The rural life, specifically, the agricultural industry, is a massive, important part of our nation's economic well-being. And yes, yes, I've read Kunstler's Long Emergency, and I know that one catastrophic afternoon in the near future, I will rue the day my grandfather gave up the sod to become a cop in the New World. For some people the rural life is an incredibly rewarding way of life. They should be very proud of the fact they have held on to this great tradition of commerce and, one might argue service, in the face of corporate farming. But that life is not holy, it does not bless one with special insight into the intent of the Framers of the goddam Consitution or what America "should" be like. Have I lost some sort of sacred connection with the land? Maybe. But the last time I checked, the land was dirt, same dirt as the rest of the world, and several generations of my family went broke farming other people's dirt, interrupted only when easily annoyed Englishmenwould occassionally show up and burn all their shit down.

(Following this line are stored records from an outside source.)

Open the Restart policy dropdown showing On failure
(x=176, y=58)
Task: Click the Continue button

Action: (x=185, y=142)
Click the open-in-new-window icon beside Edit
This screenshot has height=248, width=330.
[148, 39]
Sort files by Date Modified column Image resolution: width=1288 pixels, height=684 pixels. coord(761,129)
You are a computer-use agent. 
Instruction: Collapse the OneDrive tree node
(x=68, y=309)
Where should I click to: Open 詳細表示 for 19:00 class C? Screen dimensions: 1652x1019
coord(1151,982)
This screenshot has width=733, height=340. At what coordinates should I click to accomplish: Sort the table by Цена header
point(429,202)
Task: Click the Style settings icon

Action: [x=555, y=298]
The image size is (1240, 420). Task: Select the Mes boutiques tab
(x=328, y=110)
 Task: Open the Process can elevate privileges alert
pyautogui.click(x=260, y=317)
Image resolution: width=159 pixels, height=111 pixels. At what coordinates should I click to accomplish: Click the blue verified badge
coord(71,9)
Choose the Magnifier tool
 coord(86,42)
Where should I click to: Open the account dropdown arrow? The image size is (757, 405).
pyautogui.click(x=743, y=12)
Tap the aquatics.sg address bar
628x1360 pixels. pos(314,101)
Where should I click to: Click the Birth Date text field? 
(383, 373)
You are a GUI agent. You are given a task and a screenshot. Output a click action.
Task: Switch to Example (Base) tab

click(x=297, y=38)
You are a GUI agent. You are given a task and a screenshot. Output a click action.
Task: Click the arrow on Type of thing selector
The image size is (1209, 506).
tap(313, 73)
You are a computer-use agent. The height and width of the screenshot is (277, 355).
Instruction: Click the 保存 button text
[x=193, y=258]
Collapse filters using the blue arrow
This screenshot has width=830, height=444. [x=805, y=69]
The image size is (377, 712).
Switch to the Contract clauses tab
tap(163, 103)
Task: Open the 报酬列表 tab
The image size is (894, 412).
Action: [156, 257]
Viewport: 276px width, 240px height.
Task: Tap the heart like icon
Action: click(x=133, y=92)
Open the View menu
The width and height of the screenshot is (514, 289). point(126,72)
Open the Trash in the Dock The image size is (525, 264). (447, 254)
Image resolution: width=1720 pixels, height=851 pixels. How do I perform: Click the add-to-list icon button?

Pardon me for enjoying my goddam latte.

Hell, I grew up in Massachusetts, and we didn't go around nodding and saying "This is the very birthplace of America both geographically and ideologically, those idiots in Kansas have no idea what being a real American is, like we Commonwealth bastards." One would be considered insane. Whatever connection people in rural America have to the "idea" of America is the exact same as mine -- the Declaration of Independence and the Constitution. They are public documents, accessible by all (well, for now), and last time I checked the versions printed in textbooks in Kansas didn't have special magical ink and secret clauses not included in the versions handed out in the Northeast urban great city of Philadelphia where, if we remember, the damn things were actually written.

To be clear, I have not shied away from calling some of my fellow Americans "fuckwits". But that's because of what they say and do, not because of where they live. I believe in the democratic principles of idiocy. This is a nation of self-made people, where you know a man by his actions. Just, sometimes, those actions prove him a fuckwit. Sorry.

I am just, I guess, well and truly tired of being told what "Middle America" wants, when Middle America is my age and lives in a goddam city, just like I have for my entire life.